The V2 results look impressive, but most of the gains were (I think?) captured by 3.1 Pro without invoking V2. It’s hard to tell because they show different benchmarks for V2 versus 3.1. The frontier safety reports say that once you take the added cost of V2 into account, it doesn’t look more dangerous than the 3.1 baseline.
That suggests that V2 is only the right move when you need its ‘particular set of skills,’ and for most queries it won’t help you much.
Positive Feedback
It does seem good at visual presentation, which the official pitches emphasized.
This is at least reporting improvement.
Ask no questions, there’s coding to do.
Similar reports here for noncoding tasks. A vast intelligence with not much else.
I never know whether to be impressed by UI generation. What, like it’s hard?
Negative Feedback
The most basic negative feedback is when Miles Brundage cancels Google AI Ultra.
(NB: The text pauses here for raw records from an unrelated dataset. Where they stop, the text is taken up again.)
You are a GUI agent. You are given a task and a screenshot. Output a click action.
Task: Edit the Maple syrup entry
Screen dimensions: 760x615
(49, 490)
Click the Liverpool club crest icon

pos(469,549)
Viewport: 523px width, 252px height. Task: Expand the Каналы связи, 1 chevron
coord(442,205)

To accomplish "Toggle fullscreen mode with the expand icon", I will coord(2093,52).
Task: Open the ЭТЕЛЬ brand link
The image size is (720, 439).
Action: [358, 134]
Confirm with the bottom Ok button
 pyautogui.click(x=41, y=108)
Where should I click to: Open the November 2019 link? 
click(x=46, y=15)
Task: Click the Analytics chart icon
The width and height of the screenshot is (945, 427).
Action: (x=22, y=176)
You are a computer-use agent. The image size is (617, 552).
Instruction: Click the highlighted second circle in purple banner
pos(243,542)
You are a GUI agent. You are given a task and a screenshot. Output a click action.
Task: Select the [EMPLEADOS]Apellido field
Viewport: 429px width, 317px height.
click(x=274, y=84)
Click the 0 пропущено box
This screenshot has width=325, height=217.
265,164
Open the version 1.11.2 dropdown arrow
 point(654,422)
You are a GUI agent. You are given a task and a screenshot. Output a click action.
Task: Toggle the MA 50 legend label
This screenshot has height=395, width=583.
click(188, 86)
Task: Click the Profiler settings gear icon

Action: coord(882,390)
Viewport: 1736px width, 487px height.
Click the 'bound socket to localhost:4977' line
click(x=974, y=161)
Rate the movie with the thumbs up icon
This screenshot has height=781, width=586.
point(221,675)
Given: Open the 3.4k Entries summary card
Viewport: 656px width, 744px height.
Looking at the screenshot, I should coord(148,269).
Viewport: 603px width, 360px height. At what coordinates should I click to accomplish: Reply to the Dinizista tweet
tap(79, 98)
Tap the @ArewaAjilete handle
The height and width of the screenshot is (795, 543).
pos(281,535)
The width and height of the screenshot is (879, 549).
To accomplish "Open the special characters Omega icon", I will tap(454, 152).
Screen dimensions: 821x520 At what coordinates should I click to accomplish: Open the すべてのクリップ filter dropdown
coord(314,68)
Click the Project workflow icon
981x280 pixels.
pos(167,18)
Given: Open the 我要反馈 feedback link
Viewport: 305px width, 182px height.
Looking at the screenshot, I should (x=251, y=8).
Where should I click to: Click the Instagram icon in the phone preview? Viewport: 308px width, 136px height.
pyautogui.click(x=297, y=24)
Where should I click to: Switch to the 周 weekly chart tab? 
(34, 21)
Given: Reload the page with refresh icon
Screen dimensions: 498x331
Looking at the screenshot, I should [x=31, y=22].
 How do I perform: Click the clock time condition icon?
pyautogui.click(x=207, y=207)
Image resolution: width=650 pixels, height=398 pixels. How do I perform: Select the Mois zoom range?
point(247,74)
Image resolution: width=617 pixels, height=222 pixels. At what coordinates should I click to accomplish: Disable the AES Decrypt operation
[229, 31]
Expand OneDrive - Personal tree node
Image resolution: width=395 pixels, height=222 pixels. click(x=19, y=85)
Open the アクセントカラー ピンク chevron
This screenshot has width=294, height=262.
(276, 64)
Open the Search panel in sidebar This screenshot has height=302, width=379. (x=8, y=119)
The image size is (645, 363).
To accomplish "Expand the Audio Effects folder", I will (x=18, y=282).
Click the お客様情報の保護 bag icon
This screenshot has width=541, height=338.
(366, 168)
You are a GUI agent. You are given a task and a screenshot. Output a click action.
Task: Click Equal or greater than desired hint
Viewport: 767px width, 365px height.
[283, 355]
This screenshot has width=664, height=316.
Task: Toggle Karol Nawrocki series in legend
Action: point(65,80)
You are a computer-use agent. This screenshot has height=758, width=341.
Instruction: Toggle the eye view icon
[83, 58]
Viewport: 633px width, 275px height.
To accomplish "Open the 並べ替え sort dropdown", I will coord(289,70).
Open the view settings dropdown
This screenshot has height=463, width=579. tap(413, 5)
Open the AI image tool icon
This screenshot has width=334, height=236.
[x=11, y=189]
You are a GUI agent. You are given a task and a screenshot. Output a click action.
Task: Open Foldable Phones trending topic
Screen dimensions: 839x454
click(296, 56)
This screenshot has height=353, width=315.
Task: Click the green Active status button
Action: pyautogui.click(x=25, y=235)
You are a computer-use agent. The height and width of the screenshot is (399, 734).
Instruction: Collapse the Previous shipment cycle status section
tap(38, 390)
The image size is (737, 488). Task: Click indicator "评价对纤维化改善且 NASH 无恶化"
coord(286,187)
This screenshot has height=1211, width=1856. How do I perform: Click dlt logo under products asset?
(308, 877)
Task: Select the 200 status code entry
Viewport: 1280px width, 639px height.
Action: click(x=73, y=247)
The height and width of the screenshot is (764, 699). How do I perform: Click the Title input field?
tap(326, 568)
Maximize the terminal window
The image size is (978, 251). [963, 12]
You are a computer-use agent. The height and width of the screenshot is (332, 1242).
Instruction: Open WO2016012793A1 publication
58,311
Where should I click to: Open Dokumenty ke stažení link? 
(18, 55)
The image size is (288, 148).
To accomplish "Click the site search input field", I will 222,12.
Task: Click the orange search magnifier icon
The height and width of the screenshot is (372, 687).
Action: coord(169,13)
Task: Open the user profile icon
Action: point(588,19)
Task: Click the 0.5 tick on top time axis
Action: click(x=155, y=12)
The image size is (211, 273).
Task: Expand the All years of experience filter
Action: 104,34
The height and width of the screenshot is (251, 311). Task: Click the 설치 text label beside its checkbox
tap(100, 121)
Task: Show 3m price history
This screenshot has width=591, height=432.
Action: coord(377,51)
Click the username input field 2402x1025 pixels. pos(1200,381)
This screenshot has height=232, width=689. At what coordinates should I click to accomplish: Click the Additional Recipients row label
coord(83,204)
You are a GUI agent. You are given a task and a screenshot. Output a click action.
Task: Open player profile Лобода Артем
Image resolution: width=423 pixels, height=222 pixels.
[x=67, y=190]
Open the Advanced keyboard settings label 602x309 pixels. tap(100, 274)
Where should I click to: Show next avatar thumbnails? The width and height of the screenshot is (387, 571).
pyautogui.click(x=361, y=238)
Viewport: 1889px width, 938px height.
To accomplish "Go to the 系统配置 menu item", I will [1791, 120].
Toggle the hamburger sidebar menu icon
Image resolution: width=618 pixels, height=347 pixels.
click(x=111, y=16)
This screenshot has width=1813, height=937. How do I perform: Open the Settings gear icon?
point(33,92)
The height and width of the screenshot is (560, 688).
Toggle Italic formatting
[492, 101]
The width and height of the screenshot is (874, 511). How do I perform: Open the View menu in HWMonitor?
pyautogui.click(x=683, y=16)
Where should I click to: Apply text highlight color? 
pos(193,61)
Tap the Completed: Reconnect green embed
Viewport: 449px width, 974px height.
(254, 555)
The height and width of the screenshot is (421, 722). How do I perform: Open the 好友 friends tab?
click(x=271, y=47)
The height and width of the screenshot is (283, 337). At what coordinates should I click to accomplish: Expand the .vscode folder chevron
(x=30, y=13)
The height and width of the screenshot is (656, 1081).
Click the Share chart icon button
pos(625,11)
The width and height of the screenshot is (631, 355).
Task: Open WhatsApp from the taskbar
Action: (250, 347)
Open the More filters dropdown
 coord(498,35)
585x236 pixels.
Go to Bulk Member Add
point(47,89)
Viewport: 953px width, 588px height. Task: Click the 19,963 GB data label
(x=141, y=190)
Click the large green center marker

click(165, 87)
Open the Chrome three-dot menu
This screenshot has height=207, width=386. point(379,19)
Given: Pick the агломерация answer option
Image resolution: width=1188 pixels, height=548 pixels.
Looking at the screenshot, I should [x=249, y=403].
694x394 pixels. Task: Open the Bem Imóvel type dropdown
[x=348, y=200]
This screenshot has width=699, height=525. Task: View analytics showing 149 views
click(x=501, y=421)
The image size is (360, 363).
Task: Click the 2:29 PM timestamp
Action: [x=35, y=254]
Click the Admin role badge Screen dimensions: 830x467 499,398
I do have Ultra, but I would definitely not have it if I wasn’t writing about AI full time, I almost never use it.
One form of negative feedback is no feedback at all, or saying it isn’t ready yet, either the model not ready or the rollout being botched.
Or the perennial favorite, the meh.
Chong-U is underwhelmed by a test simulation of the solar system.
Andres Rosa: Inobedient and shameless, like its forebear.
Try Gemini Lite
Gemini 3.1 Flash-Lite is not also available.
They’re claiming can outperform Gemini 2.5 Flash on many tasks.
My Chrome extension uses Flash-Lite, actually, for pure speed, so this might end up being the one I use the most. I probably won’t notice much difference for my purposes, since I ask for very basic things.
And that’s basically a wrap. Gemini 3.1 Pro exists. Occasionally maybe use it?